• Prompt: Whenever a line in the entries includes the word "will", copy that line out.

• Data to use:
◇ ◇ ◇

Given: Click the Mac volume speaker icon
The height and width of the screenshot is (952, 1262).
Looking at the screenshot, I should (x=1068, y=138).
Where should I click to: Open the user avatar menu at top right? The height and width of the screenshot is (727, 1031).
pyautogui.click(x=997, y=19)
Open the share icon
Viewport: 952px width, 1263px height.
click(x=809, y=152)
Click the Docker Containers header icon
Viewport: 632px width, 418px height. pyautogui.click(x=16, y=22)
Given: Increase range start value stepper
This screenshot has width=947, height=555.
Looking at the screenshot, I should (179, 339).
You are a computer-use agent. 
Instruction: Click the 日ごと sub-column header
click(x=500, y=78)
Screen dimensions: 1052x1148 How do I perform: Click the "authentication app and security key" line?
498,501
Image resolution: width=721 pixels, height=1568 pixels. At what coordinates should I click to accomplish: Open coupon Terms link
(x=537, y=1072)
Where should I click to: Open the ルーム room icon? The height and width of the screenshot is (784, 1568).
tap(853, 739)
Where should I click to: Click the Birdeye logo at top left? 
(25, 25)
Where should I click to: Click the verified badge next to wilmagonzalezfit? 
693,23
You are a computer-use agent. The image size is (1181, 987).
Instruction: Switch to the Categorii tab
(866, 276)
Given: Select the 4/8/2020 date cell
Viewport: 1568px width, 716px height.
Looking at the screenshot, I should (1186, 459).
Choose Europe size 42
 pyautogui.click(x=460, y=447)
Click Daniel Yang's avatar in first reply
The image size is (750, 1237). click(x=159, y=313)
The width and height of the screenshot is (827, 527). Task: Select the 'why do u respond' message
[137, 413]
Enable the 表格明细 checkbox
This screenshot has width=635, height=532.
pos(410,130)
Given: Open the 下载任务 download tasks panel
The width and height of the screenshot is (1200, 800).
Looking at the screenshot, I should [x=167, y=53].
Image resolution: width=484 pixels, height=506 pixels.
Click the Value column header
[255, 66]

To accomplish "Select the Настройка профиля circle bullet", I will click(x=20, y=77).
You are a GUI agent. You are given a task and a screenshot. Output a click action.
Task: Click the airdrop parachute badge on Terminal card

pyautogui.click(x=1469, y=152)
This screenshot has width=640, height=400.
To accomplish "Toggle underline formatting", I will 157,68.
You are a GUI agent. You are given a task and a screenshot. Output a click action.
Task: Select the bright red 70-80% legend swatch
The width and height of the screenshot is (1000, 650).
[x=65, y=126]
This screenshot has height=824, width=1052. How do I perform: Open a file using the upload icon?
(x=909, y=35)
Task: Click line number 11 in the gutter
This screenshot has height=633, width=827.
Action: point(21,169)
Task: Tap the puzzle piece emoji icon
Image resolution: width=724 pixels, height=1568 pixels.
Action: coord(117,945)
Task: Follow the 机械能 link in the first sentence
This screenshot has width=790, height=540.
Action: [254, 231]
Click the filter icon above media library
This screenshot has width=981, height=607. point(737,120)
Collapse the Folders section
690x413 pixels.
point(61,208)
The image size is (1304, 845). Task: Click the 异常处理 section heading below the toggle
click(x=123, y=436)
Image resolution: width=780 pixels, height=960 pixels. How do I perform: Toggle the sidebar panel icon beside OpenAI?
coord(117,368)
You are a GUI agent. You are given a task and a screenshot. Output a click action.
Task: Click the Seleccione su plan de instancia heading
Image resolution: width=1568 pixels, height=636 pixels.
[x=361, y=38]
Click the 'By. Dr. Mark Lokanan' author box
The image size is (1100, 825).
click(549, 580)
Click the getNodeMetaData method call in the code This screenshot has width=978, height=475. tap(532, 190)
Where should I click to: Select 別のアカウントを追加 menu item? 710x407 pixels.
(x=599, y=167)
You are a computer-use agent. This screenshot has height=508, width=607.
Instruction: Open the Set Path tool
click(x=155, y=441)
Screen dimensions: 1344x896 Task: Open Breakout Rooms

◇ ◇ ◇

• Exercise output:
To accomplish "Select the Настройка профиля circle bullet", I will click(x=20, y=77).
To accomplish "Toggle underline formatting", I will 157,68.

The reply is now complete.